そしたらすぐに上から降りてくる狭い車道に出ました。そしてそこに民家が一軒だけあり、若い身重
の 女性が洗濯物を干しているのです。
日には焼けた顔色をしてますが少女のようなあどけなさを浮かべた可愛らしい女性です。
こんな山の中の一軒家に住むとはちょっと思えない感じで、ひなびた家屋の中から赤ん坊の泣き声
も聞こえてくるので何か日本昔話の世界に迷い込んだような気分になりました。
「宇江敏勝さん宅に泊まりに来た者なのですが野中の一方杉を観に行き、道に迷ったようなのです。
国道を右方向に行けば宇江さん宅の方角になりますよね?」と尋ねると、そうです、と頷き、国道まで
出なくてもこの道が国道に並行して宇江さん宅の近くまで続くのでそちらを行くようにと親切に案内してくれました。


教えてもらった道はずっと樹林の中を通っており、気持ちのよい歩行ができました。
宇江さん宅に戻ってからこの女性の話をしたら宇江夫人が「過疎地のこの村に都会からやってきて
林業に励んでいる夫婦者でよく家にも遊びに来ます、と言われます。
なるほど、だからどこか垢抜けした感じなのだな、と納得の思いでした。


美味しい秋刀魚の焼いたのとえつこさんが作った漬け物でいただいた茶がゆの朝食は本当に
素晴らしいものでした。食後もコーヒー を飲みながら色んな話題で場が賑わい、もうしょっちゅ
う笑い転げたりして時間があっという間に過ぎ去ったのですが10時過ぎに皆さんと名残を惜
しみながら 私とshibata君は宇江さん宅を後にしました。
本宮町、新宮経由で那智山青岸渡寺を目指したのです。
画像は、以前濁った水だったのに綺麗になっている熊野川です。上流に採石場があって緑色
はしてますが濁っていた川がこんなに澄み切っているのを見て、何度もこの辺りをカヌーで上
がり下りしたshibata君もびっくりしてました。


新宮市から那智勝浦までこのような新しいバイパス道路が出来ていました。
海岸線を避け、信号なしで一直線に内陸部を那智山青岸渡寺近くまで延びたこのバイパスは
本当に有り難い存在で半分の時間で青岸渡寺に着きました。


高木亮英師はいつも変わらぬ暖かさで我々を迎えてくれ、宿坊に通されて昼食やコーヒーまで
ご馳走してもらいました。


写っているのは熊野修験の写真展のポスターです。


実はこの熊野市における写真展の後、2月にフランスのパリでも同写真展が開かれたのです。

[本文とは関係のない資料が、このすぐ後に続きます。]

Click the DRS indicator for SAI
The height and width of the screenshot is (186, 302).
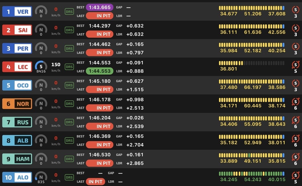(x=69, y=30)
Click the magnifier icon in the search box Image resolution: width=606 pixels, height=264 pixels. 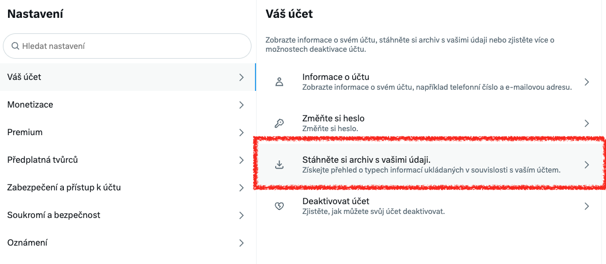point(16,45)
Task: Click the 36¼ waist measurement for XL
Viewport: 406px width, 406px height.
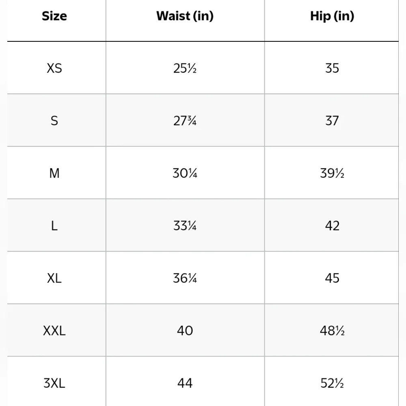Action: coord(185,278)
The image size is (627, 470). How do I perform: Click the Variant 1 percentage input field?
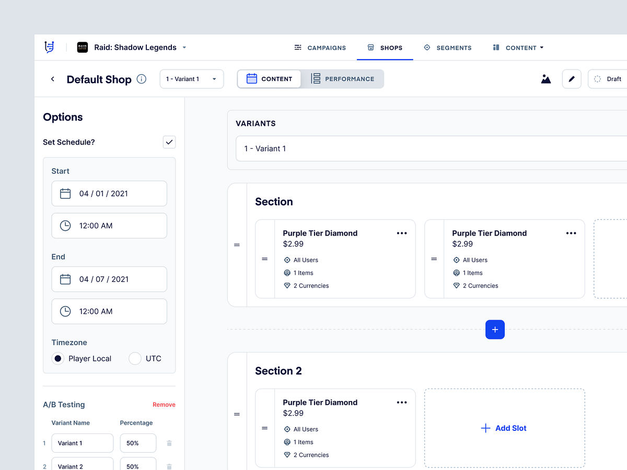[x=137, y=443]
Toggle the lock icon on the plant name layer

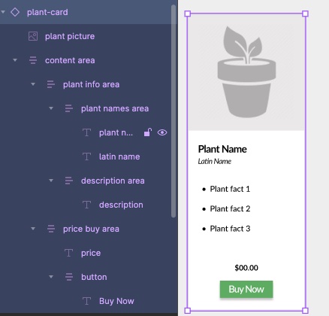point(148,132)
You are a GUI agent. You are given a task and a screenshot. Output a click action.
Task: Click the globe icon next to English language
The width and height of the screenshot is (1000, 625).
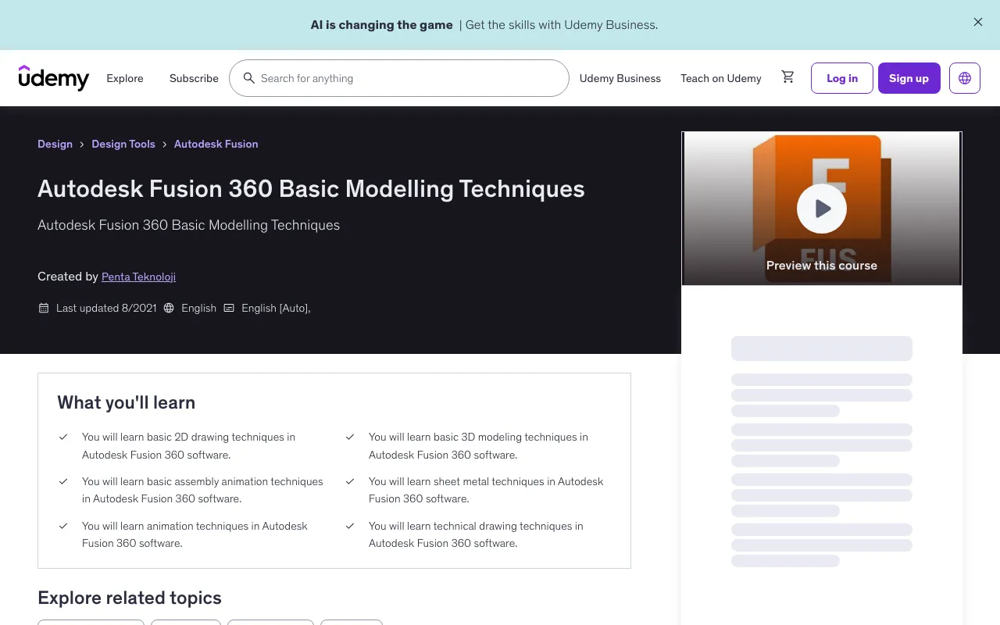169,308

パリでの写真展は熊野町市の三重日仏協会が企画したそうで、熊野修験団からも生熊先達を始め
3人がパリに赴き、修験者姿でパリの街中も宣伝のために練り歩いたとのこと。 
「玉岡さん、山上さん、良さん、先日亡くなられた小田七郎さん、森脇さんの4人で再興した熊野修験が20年
の年月を経てこのようにフランスのパリにまで進出したことを思うと感無量です」と高木師は言われました。


私の後を継いで先頭先達となり、今では高木師に次いで熊野修験団の代表のような存在になった
ハナイさんのことが載った新聞記事も高木師は嬉しくてならない、という表情で見せてくれます。
私が引退するとき、多くの先輩を差し置いて私の独断で後釜をハナイさんと決めた私の決断は間違
っていなかったと私も本当に嬉しい思いです。


青岸渡寺を辞去してshibata君が高木師に次いで会いたかったという紫帆りん夫妻を尋ねて天女座を目指します。
2年前に泊まったときに生まれて初めて見たムーンリバーの現れた海岸線が見えてくると心が躍りました。

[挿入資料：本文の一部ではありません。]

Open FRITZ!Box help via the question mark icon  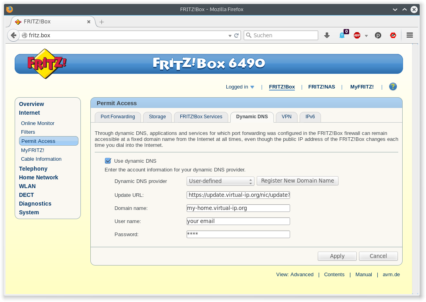point(393,87)
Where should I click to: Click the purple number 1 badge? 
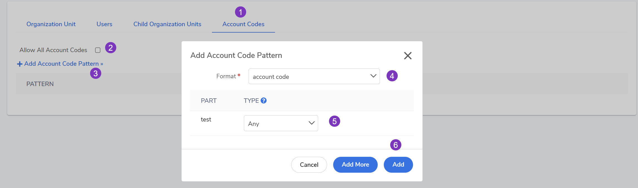coord(240,12)
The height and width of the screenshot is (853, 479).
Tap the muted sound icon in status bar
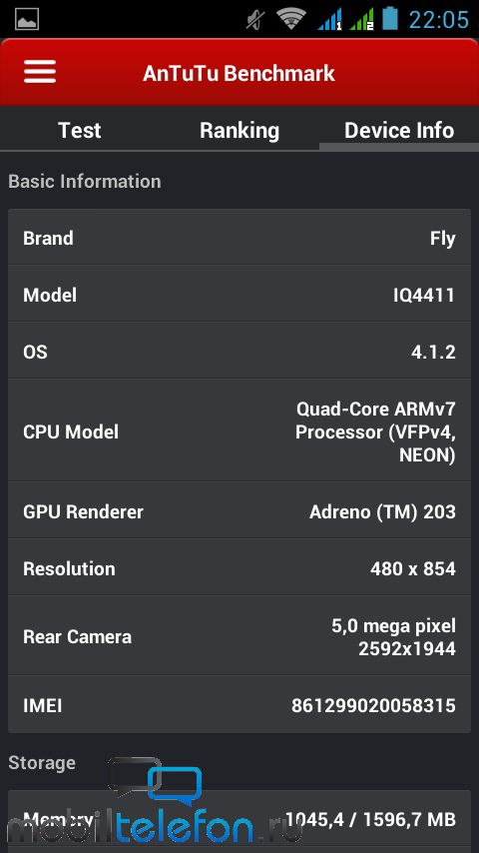(255, 20)
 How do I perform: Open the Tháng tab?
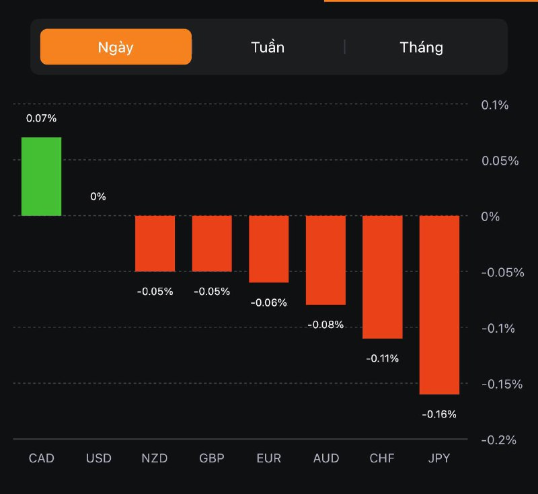[422, 47]
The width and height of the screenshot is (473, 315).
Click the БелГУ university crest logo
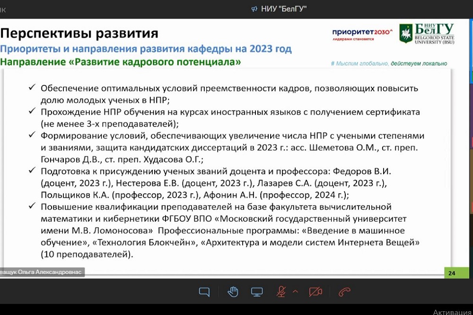[406, 34]
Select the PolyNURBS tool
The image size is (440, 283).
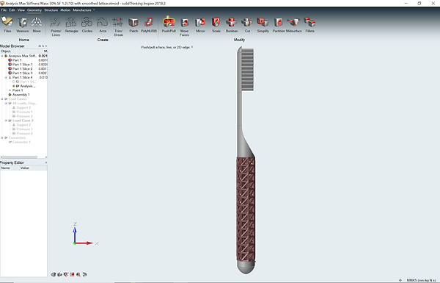[149, 25]
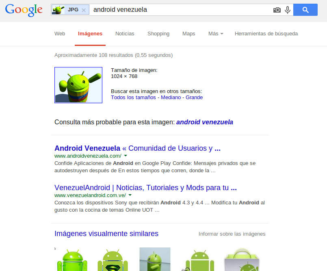Screen dimensions: 327x271
Task: Open the Shopping tab
Action: 158,34
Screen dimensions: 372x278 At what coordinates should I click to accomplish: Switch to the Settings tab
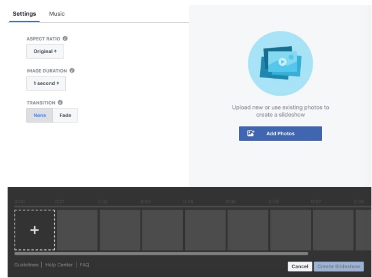(24, 13)
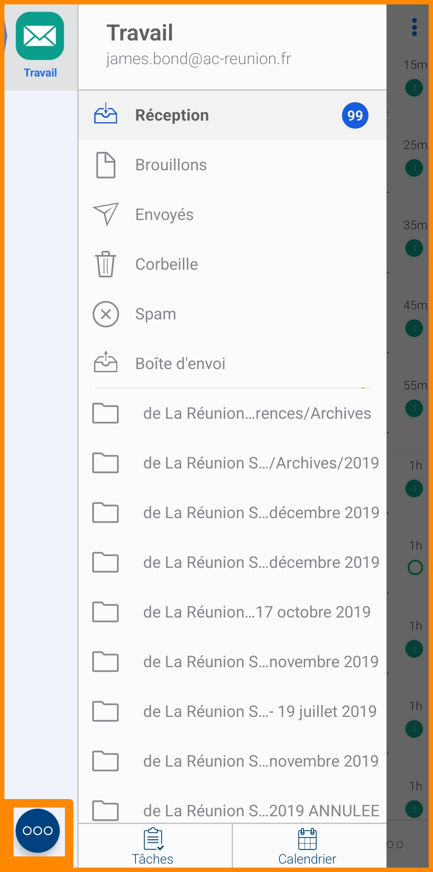Open the folder ending in 19 juillet 2019
The height and width of the screenshot is (872, 433).
[x=260, y=712]
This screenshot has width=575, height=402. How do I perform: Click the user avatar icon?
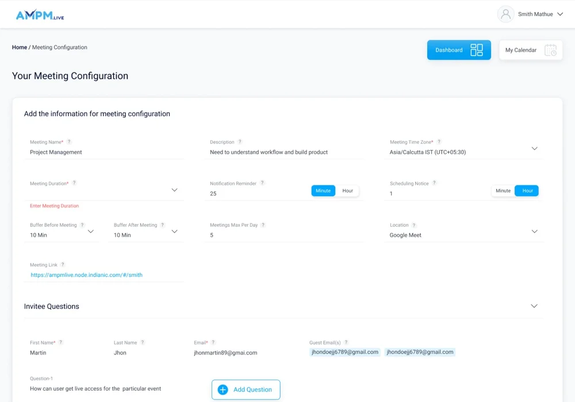pos(505,14)
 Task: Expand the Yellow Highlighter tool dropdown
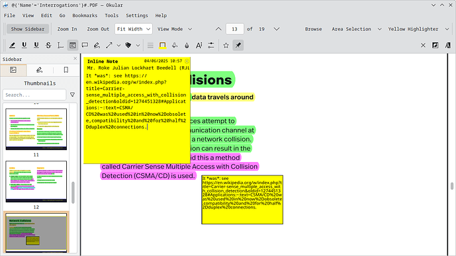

「リワさんと今から行きますから」というメールを受け取った紫帆りん夫妻は「shibataさんとリワさんはいったい
どこで接点があったのだろう?」と私らが知りあいであることにひどく驚いたそうですが、紀州松煙工房の忘
年会で私らと初めて会った事をコロッと忘れていたのでした。
それほど、shibata君は一人で頻繁に天女座に来ていたことが判ります。
夫妻は大歓迎してくれ、今日は泊まらずに大阪に帰る事を話すとひどく残念がってくれました。

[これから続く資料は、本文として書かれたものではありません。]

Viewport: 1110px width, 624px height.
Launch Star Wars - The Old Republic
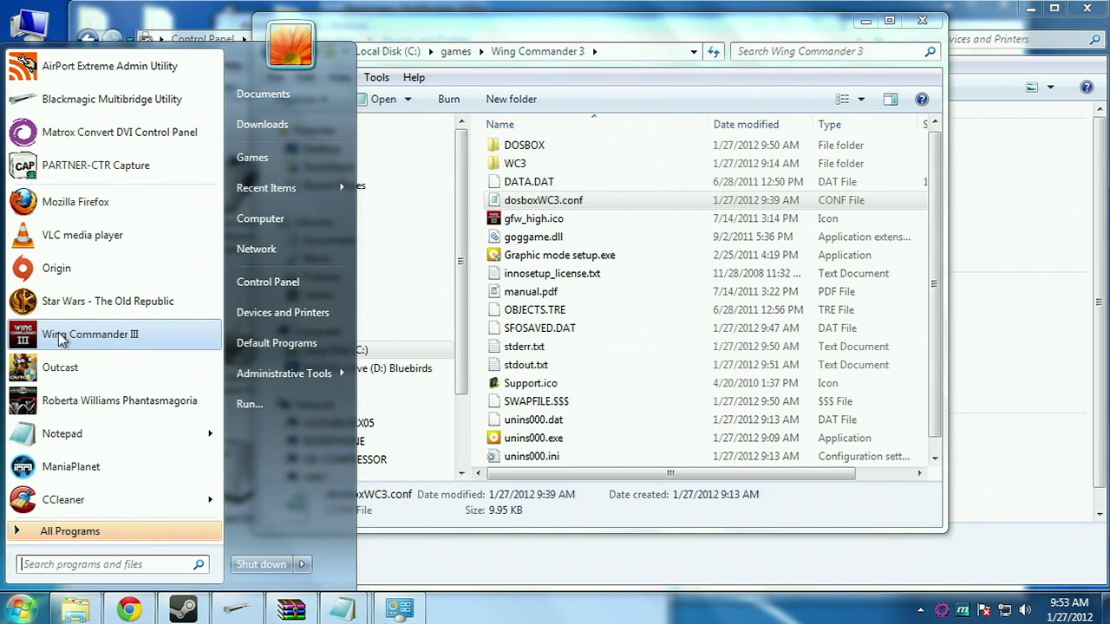(114, 302)
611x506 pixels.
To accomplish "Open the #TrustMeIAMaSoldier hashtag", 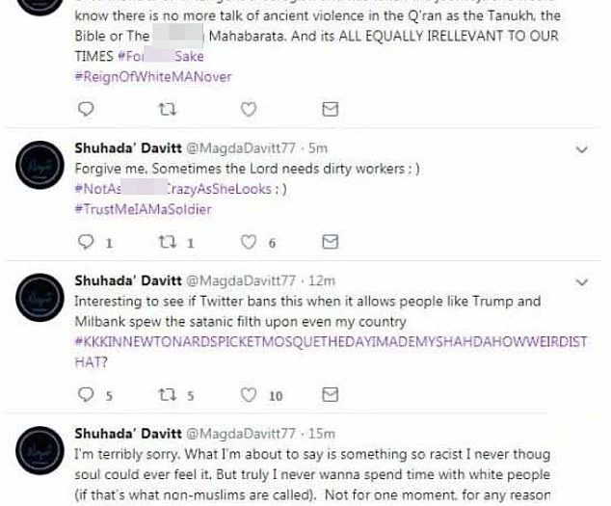I will click(x=143, y=208).
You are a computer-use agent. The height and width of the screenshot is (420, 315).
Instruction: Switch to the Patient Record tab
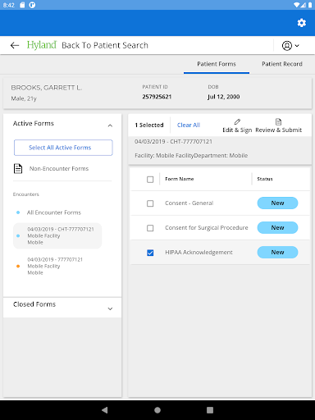[x=282, y=64]
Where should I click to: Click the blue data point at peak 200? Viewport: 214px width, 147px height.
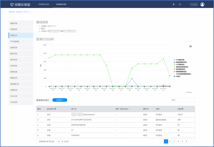132,79
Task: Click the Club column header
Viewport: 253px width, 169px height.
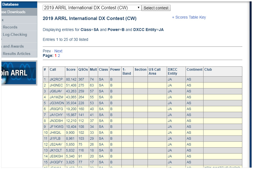Action: click(208, 70)
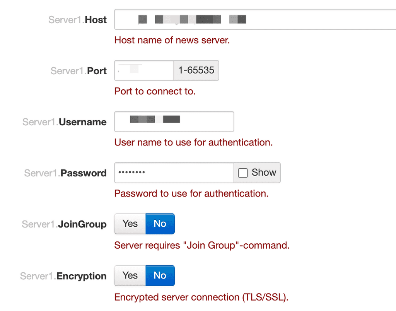396x311 pixels.
Task: Enable the Show password checkbox
Action: tap(243, 173)
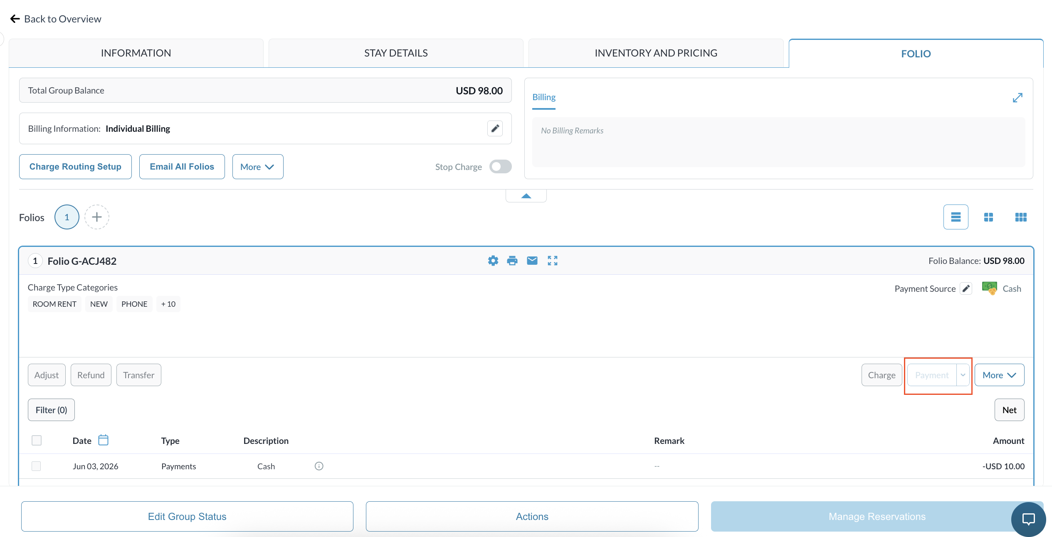Go Back to Overview
Screen dimensions: 1052x537
tap(56, 19)
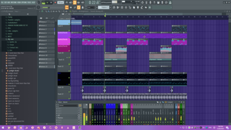
Task: Click the highlighted countdown-before-recording icon
Action: [75, 2]
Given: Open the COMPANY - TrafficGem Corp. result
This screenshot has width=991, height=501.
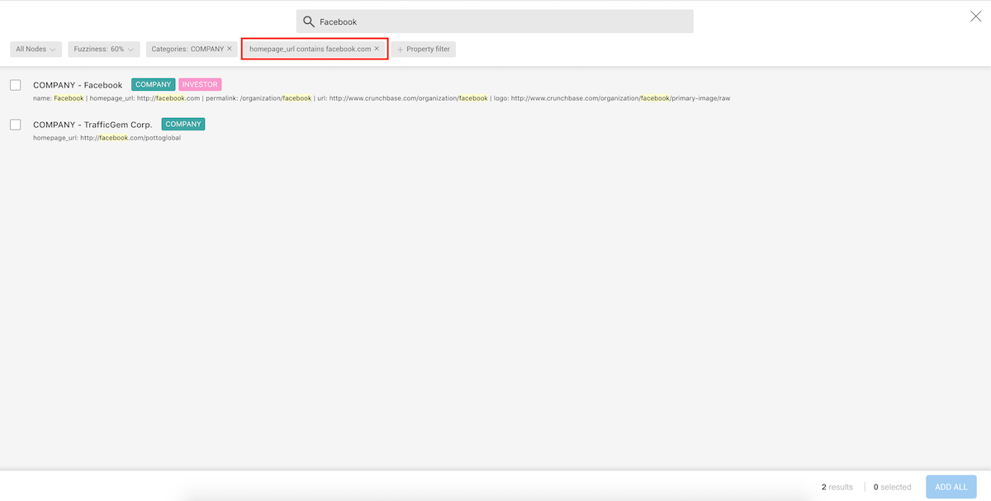Looking at the screenshot, I should point(92,125).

KYOTO PIANO ART工房で再生させた日東ピアノはちゃんと機能しておりました。
「二度とこの手の修理はしたくない」と新井さんを手こずらせたみたいですが、紫帆さんはとても感謝しておりました。




これをホームページの画像で見たshibata君が是非実物を見たいと思っていたチェンバロです。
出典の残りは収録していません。